Keep Challenge Cup memories on free-to-air TV

Martin Offiah’s length-of-the-field try, Robbie Paul’s heroic Lance Todd Trophy performance against eventual winners St Helens in 1996 and the infamous last-minute missed conversion from the distraught Wakefield number 10 Don Fox, all memories of the most prestigious showpiece cup final in the world. 

Despite the romance, euphoria and heartbreak that the 121-year-old cup embraces, the Rugby League Challenge Cup is in danger of being axed from free-to-air TV. 

Supporters Direct have given their backing to ensure the Carnegie Challenge Cup remains on the list of free-to-air events following a recent report. 

The publication of the Davies Report has recommended that the competition be removed due to a lack of “national resonance.” 

Laura Harrison, Rugby League Development Officer for Supporters Direct, said, “To remove it from the list could see it being removed from free-to-air TV completely which would be disastrous for the profile of the game.
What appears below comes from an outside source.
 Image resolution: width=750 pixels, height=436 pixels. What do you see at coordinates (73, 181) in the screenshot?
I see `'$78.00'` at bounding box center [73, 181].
This is something I feel extremely strongly about individually but also something that the rugby league supporters’ trusts is keen to act upon.” 

Talks are well underway to decide on the future of televised Challenge Cup Rugby League and a decision is expected to be made in the next 12-weeks by the Secretary of State. 

Synonymous with the cup for many a year, the BBC has broadcast some magical moments for arm chair fans around the world. St Helens South African flyer, Tom Van Vollenhoven went down in the history books with an explosive 90-metre try. Henderson Gill’s athletic score for Wigan in the 1985 cup final and Wigan loose forward, Ellery Hanley’s finesse to a well crafted Wigan move against Halifax in 1988, are also undoubtedly up their with the very best tries to ever grace our screens. 

And what about the greatest teams to defy the pundits with the unthinkable and leave the capital with silverware. John Kear’s all conquering Sheffield Eagles against Wigan in 1998 or perhaps Hull FC’s victory against league champions, Leeds Rhinos at the Millennium Stadium in 2000, are the first to spring to mind.

Action in the gantry was just as exciting as the match itself. Commentator’s, Ray French and Yorkshire born, Eddie Waring’s enthusiasm for the game was ever present. The purist of rugby league stalwarts will remember the moment when Eddie Waring commented on Don Fox’s missed conversion to win the cup for Wakefield in the last minute as he exclaimed: “He’s missed it…the poor lad!”  

The fight to keep televised Challenge Cup Rugby is not the only campaign in full swing. Chorley MP, Lindsay Hoyle is leading a campaign to build a statue of a rugby league legend outside Wembley Stadium in recognition of the final being held at the venue for more than 80 years. Of course the choice would be a difficult one indeed. Today the tag legend is lavished frequently on sportsmen and women. But names such as Wigan wing wizard, Billy Boston, Widnes and Saints number 13, Vince Karalius, former Great Britain and Barrow captain, Willie Horne and goal-kicking full-back, Jim Sullivan surly justify that status. Even more recently, Sean Edwards, Ellery Hanley and Keiron Cunningham are all contenders.

What is your view of Challenge Cup Rugby being taken off free-to-air TV? 

And which rugby league legend would you like to see outside Wembley Stadium?